Negative Barnett effect, negative moment of inertia of gluon plasma, and evaporation of chromomagnetic condensate

News, 30 September 2024

Theoretical physicists from the Laboratory of Theoretical Physics at JINR, Moscow Institute of Physics and Technology, Institute for High Energy Physics of Kurchatov Institute, the University of Tours (France), and Stockholm University (Sweden) conducted a study on the negativity of the moment of inertia of (quark-)gluon plasma in a window of “supervortical” range of temperatures above the deconfining phase transition, 𝑇≃(1…1.5)𝑇𝑐, found recently in numerical Monte Carlo simulations by two independent methods.

In this work, the authors numerically confirm that the origin of this effect is the thermal evaporation of the nonperturbative chromomagnetic condensate.

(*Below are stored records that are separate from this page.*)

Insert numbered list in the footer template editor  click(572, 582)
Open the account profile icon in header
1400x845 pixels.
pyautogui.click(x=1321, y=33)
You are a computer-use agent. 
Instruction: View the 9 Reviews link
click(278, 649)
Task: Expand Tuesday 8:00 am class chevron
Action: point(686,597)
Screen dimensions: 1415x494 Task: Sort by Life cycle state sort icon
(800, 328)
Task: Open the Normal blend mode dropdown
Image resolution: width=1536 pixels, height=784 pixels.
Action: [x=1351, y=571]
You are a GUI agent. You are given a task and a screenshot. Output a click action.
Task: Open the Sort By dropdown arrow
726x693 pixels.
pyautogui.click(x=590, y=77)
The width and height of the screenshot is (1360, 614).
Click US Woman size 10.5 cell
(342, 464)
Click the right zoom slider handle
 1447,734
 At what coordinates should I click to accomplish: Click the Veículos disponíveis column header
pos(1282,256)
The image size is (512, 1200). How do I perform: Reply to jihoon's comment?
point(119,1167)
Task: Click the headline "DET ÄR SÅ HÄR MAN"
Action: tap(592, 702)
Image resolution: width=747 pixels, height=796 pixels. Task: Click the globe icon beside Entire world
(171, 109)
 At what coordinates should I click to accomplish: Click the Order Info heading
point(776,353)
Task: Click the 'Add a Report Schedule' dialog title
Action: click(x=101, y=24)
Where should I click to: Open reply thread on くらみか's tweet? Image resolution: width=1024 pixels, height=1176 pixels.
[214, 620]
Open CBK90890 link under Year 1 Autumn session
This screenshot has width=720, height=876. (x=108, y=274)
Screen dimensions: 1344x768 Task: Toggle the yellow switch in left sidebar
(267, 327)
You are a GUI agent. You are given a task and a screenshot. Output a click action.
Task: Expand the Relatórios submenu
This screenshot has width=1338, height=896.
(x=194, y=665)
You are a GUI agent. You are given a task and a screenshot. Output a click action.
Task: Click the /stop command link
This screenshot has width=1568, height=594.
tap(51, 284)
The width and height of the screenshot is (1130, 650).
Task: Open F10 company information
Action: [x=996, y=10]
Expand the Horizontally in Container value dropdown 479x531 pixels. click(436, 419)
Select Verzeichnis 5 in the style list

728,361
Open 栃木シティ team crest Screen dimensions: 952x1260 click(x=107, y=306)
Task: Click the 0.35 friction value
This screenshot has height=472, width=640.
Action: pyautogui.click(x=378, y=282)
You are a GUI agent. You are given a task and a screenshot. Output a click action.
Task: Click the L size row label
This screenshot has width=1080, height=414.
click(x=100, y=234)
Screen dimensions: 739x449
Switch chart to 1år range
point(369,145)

The scientific team argues that the negative moment of inertia of gluon plasma indicates the presence of a novel effect, the negative spin-vortical coupling for gluons resulting in a negative gluonic Barnett effect: the spin polarisation of gluons exceeds the total angular momentum of rotating plasma, thus forcing the orbital angular momentum to take negative values in the supervortical range of temperatures.

Physical Review D published an article about this study in July 2024. Among the authors are JINR employees Victor Braguta, Artem Roenko, and Dmitrii Sychev.